-- PROBLEM DESCRIPTION --
Rewrite the rows below as a Markdown table with two columns, No. and Line. Give each line its own number, and leave out any blank lines.

(Element lookup rows)
========

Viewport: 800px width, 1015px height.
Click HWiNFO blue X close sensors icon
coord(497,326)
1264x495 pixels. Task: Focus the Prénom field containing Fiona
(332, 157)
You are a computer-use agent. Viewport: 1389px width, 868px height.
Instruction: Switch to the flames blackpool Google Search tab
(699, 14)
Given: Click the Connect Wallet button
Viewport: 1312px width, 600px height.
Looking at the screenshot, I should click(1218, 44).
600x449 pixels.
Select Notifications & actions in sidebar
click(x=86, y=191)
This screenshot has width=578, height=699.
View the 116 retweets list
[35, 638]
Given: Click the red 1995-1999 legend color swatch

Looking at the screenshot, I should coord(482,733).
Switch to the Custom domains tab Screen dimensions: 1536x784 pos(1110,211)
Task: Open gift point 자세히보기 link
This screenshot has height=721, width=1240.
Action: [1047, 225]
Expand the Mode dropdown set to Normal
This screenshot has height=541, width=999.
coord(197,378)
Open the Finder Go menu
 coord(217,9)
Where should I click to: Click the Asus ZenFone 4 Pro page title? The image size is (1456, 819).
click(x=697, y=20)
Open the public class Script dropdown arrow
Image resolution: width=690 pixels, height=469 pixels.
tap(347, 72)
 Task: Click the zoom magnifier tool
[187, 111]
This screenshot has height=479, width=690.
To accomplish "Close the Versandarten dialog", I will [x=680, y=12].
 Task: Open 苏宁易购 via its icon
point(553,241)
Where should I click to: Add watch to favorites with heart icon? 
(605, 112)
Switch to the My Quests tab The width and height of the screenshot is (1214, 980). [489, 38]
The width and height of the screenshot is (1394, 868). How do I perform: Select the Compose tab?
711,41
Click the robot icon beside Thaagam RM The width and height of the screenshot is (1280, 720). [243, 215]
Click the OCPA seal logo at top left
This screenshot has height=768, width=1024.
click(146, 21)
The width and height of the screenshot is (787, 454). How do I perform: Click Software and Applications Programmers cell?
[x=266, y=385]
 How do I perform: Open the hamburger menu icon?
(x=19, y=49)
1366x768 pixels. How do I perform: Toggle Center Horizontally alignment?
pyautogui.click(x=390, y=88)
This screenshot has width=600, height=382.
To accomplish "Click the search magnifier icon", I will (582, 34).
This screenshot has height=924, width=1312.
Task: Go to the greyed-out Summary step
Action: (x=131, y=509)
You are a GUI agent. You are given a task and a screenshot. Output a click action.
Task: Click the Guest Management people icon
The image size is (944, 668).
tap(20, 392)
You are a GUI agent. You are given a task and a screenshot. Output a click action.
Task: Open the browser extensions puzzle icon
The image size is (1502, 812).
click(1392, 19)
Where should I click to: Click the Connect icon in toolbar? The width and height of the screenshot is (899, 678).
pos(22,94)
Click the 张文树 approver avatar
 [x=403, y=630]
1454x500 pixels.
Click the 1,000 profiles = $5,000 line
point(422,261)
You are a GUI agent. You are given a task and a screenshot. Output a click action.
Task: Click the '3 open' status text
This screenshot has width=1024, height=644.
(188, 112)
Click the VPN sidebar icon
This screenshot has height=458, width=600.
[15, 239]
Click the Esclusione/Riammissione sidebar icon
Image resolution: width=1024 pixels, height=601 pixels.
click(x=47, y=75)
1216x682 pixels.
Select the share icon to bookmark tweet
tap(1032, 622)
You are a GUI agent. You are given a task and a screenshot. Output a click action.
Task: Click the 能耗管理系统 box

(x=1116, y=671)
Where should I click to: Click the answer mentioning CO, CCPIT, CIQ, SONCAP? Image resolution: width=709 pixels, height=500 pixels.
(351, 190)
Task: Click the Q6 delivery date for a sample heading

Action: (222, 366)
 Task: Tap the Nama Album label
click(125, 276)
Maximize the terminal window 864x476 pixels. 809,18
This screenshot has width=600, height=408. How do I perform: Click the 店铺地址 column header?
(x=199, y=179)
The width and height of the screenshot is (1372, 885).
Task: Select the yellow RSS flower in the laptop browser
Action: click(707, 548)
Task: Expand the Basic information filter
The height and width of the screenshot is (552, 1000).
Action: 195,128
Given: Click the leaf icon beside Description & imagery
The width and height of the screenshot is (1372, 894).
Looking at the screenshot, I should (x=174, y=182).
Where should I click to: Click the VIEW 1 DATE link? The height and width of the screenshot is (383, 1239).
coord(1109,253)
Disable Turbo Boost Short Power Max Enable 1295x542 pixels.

========

-- SOLUTION TO THIS TASK --
| No. | Line |
|---|---|
| 1 | Viewport: 800px width, 1015px height. |
| 2 | Click HWiNFO blue X close sensors icon |
| 3 | coord(497,326) |
| 4 | 1264x495 pixels. Task: Focus the Prénom field containing Fiona |
| 5 | (332, 157) |
| 6 | You are a computer-use agent. Viewport: 1389px width, 868px height. |
| 7 | Instruction: Switch to the flames blackpool Google Search tab |
| 8 | (699, 14) |
| 9 | Given: Click the Connect Wallet button |
| 10 | Viewport: 1312px width, 600px height. |
| 11 | Looking at the screenshot, I should click(1218, 44). |
| 12 | 600x449 pixels. |
| 13 | Select Notifications & actions in sidebar |
| 14 | click(x=86, y=191) |
| 15 | This screenshot has width=578, height=699. |
| 16 | View the 116 retweets list |
| 17 | [35, 638] |
| 18 | Given: Click the red 1995-1999 legend color swatch |
| 19 | Looking at the screenshot, I should coord(482,733). |
| 20 | Switch to the Custom domains tab Screen dimensions: 1536x784 pos(1110,211) |
| 21 | Task: Open gift point 자세히보기 link |
| 22 | This screenshot has height=721, width=1240. |
| 23 | Action: [1047, 225] |
| 24 | Expand the Mode dropdown set to Normal |
| 25 | This screenshot has height=541, width=999. |
| 26 | coord(197,378) |
| 27 | Open the Finder Go menu |
| 28 |  coord(217,9) |
| 29 | Where should I click to: Click the Asus ZenFone 4 Pro page title? The image size is (1456, 819). |
| 30 | click(x=697, y=20) |
| 31 | Open the public class Script dropdown arrow |
| 32 | Image resolution: width=690 pixels, height=469 pixels. |
| 33 | tap(347, 72) |
| 34 |  Task: Click the zoom magnifier tool |
| 35 | [187, 111] |
| 36 | This screenshot has height=479, width=690. |
| 37 | To accomplish "Close the Versandarten dialog", I will [x=680, y=12]. |
| 38 |  Task: Open 苏宁易购 via its icon |
| 39 | point(553,241) |
| 40 | Where should I click to: Add watch to favorites with heart icon?  |
| 41 | (605, 112) |
| 42 | Switch to the My Quests tab The width and height of the screenshot is (1214, 980). [489, 38] |
| 43 | The width and height of the screenshot is (1394, 868). How do I perform: Select the Compose tab? |
| 44 | 711,41 |
| 45 | Click the robot icon beside Thaagam RM The width and height of the screenshot is (1280, 720). [243, 215] |
| 46 | Click the OCPA seal logo at top left |
| 47 | This screenshot has height=768, width=1024. |
| 48 | click(146, 21) |
| 49 | The width and height of the screenshot is (787, 454). How do I perform: Click Software and Applications Programmers cell? |
| 50 | [x=266, y=385] |
| 51 |  How do I perform: Open the hamburger menu icon? |
| 52 | (x=19, y=49) |
| 53 | 1366x768 pixels. How do I perform: Toggle Center Horizontally alignment? |
| 54 | pyautogui.click(x=390, y=88) |
| 55 | This screenshot has width=600, height=382. |
| 56 | To accomplish "Click the search magnifier icon", I will (582, 34). |
| 57 | This screenshot has height=924, width=1312. |
| 58 | Task: Go to the greyed-out Summary step |
| 59 | Action: (x=131, y=509) |
| 60 | You are a GUI agent. You are given a task and a screenshot. Output a click action. |
| 61 | Task: Click the Guest Management people icon |
| 62 | The image size is (944, 668). |
| 63 | tap(20, 392) |
| 64 | You are a GUI agent. You are given a task and a screenshot. Output a click action. |
| 65 | Task: Open the browser extensions puzzle icon |
| 66 | The image size is (1502, 812). |
| 67 | click(1392, 19) |
| 68 | Where should I click to: Click the Connect icon in toolbar? The width and height of the screenshot is (899, 678). |
| 69 | pos(22,94) |
| 70 | Click the 张文树 approver avatar |
| 71 |  [x=403, y=630] |
| 72 | 1454x500 pixels. |
| 73 | Click the 1,000 profiles = $5,000 line |
| 74 | point(422,261) |
| 75 | You are a GUI agent. You are given a task and a screenshot. Output a click action. |
| 76 | Task: Click the '3 open' status text |
| 77 | This screenshot has width=1024, height=644. |
| 78 | (188, 112) |
| 79 | Click the VPN sidebar icon |
| 80 | This screenshot has height=458, width=600. |
| 81 | [15, 239] |
| 82 | Click the Esclusione/Riammissione sidebar icon |
| 83 | Image resolution: width=1024 pixels, height=601 pixels. |
| 84 | click(x=47, y=75) |
| 85 | 1216x682 pixels. |
| 86 | Select the share icon to bookmark tweet |
| 87 | tap(1032, 622) |
| 88 | You are a GUI agent. You are given a task and a screenshot. Output a click action. |
| 89 | Task: Click the 能耗管理系统 box |
| 90 | (x=1116, y=671) |
| 91 | Where should I click to: Click the answer mentioning CO, CCPIT, CIQ, SONCAP? Image resolution: width=709 pixels, height=500 pixels. |
| 92 | (351, 190) |
| 93 | Task: Click the Q6 delivery date for a sample heading |
| 94 | Action: (222, 366) |
| 95 |  Task: Tap the Nama Album label |
| 96 | click(125, 276) |
| 97 | Maximize the terminal window 864x476 pixels. 809,18 |
| 98 | This screenshot has width=600, height=408. How do I perform: Click the 店铺地址 column header? |
| 99 | (x=199, y=179) |
| 100 | The width and height of the screenshot is (1372, 885). |
| 101 | Task: Select the yellow RSS flower in the laptop browser |
| 102 | Action: click(707, 548) |
| 103 | Task: Expand the Basic information filter |
| 104 | The height and width of the screenshot is (552, 1000). |
| 105 | Action: 195,128 |
| 106 | Given: Click the leaf icon beside Description & imagery |
| 107 | The width and height of the screenshot is (1372, 894). |
| 108 | Looking at the screenshot, I should (x=174, y=182). |
| 109 | Where should I click to: Click the VIEW 1 DATE link? The height and width of the screenshot is (383, 1239). |
| 110 | coord(1109,253) |
| 111 | Disable Turbo Boost Short Power Max Enable 1295x542 pixels. |